**Given data:**
....................

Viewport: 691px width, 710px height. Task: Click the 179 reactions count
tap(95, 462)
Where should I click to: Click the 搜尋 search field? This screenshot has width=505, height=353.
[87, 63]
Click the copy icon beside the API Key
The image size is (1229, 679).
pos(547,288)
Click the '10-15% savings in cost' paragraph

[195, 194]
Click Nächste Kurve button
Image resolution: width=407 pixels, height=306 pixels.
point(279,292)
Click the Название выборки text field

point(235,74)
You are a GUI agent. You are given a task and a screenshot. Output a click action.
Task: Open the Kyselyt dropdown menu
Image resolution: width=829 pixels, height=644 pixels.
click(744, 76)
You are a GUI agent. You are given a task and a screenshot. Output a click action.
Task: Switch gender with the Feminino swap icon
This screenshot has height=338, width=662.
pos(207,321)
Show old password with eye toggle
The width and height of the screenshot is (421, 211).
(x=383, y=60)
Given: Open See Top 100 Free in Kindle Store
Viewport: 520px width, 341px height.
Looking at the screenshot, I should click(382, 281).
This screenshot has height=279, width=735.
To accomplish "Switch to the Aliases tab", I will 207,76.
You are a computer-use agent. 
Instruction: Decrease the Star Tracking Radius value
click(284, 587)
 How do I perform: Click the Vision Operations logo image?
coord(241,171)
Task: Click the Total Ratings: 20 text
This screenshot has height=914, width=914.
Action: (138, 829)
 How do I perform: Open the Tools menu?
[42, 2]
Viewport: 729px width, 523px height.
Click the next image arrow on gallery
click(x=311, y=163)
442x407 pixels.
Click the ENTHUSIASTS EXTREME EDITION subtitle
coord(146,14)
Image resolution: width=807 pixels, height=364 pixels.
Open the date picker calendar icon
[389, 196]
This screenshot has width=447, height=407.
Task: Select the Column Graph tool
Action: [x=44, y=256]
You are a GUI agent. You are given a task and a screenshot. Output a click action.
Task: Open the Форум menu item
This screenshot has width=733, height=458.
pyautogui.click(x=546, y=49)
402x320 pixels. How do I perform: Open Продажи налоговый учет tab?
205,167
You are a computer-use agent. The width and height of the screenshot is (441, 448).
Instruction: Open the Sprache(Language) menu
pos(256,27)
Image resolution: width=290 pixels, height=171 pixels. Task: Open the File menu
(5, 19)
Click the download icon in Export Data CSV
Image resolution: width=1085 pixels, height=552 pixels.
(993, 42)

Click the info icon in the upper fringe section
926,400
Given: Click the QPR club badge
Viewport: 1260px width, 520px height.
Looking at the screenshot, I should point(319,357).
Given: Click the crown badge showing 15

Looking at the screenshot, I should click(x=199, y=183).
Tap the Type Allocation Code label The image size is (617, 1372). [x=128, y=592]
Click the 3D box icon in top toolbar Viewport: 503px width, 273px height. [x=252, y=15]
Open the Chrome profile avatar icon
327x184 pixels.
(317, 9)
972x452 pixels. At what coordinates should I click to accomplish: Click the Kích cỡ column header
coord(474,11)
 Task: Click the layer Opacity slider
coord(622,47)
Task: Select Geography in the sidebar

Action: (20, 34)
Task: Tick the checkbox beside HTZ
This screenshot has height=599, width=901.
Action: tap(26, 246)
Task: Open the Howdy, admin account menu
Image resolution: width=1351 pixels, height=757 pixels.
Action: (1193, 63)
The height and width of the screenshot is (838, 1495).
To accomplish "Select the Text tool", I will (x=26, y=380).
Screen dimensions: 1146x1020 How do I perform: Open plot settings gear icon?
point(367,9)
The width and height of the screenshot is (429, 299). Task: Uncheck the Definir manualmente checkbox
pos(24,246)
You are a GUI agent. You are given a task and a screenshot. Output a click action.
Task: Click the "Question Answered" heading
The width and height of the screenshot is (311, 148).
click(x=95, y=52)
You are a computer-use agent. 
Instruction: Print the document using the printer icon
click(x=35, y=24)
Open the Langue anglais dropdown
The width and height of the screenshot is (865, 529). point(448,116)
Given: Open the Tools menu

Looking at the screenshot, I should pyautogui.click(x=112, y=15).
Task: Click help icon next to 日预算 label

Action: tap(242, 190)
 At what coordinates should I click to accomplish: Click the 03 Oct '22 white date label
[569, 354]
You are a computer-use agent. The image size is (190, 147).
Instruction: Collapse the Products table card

....................

**Action item:** Restate the data above word for word.

**Output of the task:**
Viewport: 691px width, 710px height. Task: Click the 179 reactions count
tap(95, 462)
Where should I click to: Click the 搜尋 search field? This screenshot has width=505, height=353.
[87, 63]
Click the copy icon beside the API Key
The image size is (1229, 679).
pos(547,288)
Click the '10-15% savings in cost' paragraph

[195, 194]
Click Nächste Kurve button
Image resolution: width=407 pixels, height=306 pixels.
point(279,292)
Click the Название выборки text field

point(235,74)
You are a GUI agent. You are given a task and a screenshot. Output a click action.
Task: Open the Kyselyt dropdown menu
Image resolution: width=829 pixels, height=644 pixels.
click(744, 76)
You are a GUI agent. You are given a task and a screenshot. Output a click action.
Task: Switch gender with the Feminino swap icon
This screenshot has height=338, width=662.
pos(207,321)
Show old password with eye toggle
The width and height of the screenshot is (421, 211).
(x=383, y=60)
Given: Open See Top 100 Free in Kindle Store
Viewport: 520px width, 341px height.
Looking at the screenshot, I should click(382, 281).
This screenshot has height=279, width=735.
To accomplish "Switch to the Aliases tab", I will 207,76.
You are a computer-use agent. 
Instruction: Decrease the Star Tracking Radius value
click(284, 587)
 How do I perform: Click the Vision Operations logo image?
coord(241,171)
Task: Click the Total Ratings: 20 text
This screenshot has height=914, width=914.
Action: (138, 829)
 How do I perform: Open the Tools menu?
[42, 2]
Viewport: 729px width, 523px height.
Click the next image arrow on gallery
click(x=311, y=163)
442x407 pixels.
Click the ENTHUSIASTS EXTREME EDITION subtitle
coord(146,14)
Image resolution: width=807 pixels, height=364 pixels.
Open the date picker calendar icon
[389, 196]
This screenshot has width=447, height=407.
Task: Select the Column Graph tool
Action: [x=44, y=256]
You are a GUI agent. You are given a task and a screenshot. Output a click action.
Task: Open the Форум menu item
This screenshot has width=733, height=458.
pyautogui.click(x=546, y=49)
402x320 pixels. How do I perform: Open Продажи налоговый учет tab?
205,167
You are a computer-use agent. The width and height of the screenshot is (441, 448).
Instruction: Open the Sprache(Language) menu
pos(256,27)
Image resolution: width=290 pixels, height=171 pixels. Task: Open the File menu
(5, 19)
Click the download icon in Export Data CSV
Image resolution: width=1085 pixels, height=552 pixels.
(993, 42)

Click the info icon in the upper fringe section
926,400
Given: Click the QPR club badge
Viewport: 1260px width, 520px height.
Looking at the screenshot, I should point(319,357).
Given: Click the crown badge showing 15

Looking at the screenshot, I should click(x=199, y=183).
Tap the Type Allocation Code label The image size is (617, 1372). [x=128, y=592]
Click the 3D box icon in top toolbar Viewport: 503px width, 273px height. [x=252, y=15]
Open the Chrome profile avatar icon
327x184 pixels.
(317, 9)
972x452 pixels. At what coordinates should I click to accomplish: Click the Kích cỡ column header
coord(474,11)
 Task: Click the layer Opacity slider
coord(622,47)
Task: Select Geography in the sidebar

Action: (20, 34)
Task: Tick the checkbox beside HTZ
This screenshot has height=599, width=901.
Action: tap(26, 246)
Task: Open the Howdy, admin account menu
Image resolution: width=1351 pixels, height=757 pixels.
Action: (1193, 63)
The height and width of the screenshot is (838, 1495).
To accomplish "Select the Text tool", I will (x=26, y=380).
Screen dimensions: 1146x1020 How do I perform: Open plot settings gear icon?
point(367,9)
The width and height of the screenshot is (429, 299). Task: Uncheck the Definir manualmente checkbox
pos(24,246)
You are a GUI agent. You are given a task and a screenshot. Output a click action.
Task: Click the "Question Answered" heading
The width and height of the screenshot is (311, 148).
click(x=95, y=52)
You are a computer-use agent. 
Instruction: Print the document using the printer icon
click(x=35, y=24)
Open the Langue anglais dropdown
The width and height of the screenshot is (865, 529). point(448,116)
Given: Open the Tools menu

Looking at the screenshot, I should pyautogui.click(x=112, y=15).
Task: Click help icon next to 日预算 label

Action: tap(242, 190)
 At what coordinates should I click to accomplish: Click the 03 Oct '22 white date label
[569, 354]
You are a computer-use agent. The image size is (190, 147).
Instruction: Collapse the Products table card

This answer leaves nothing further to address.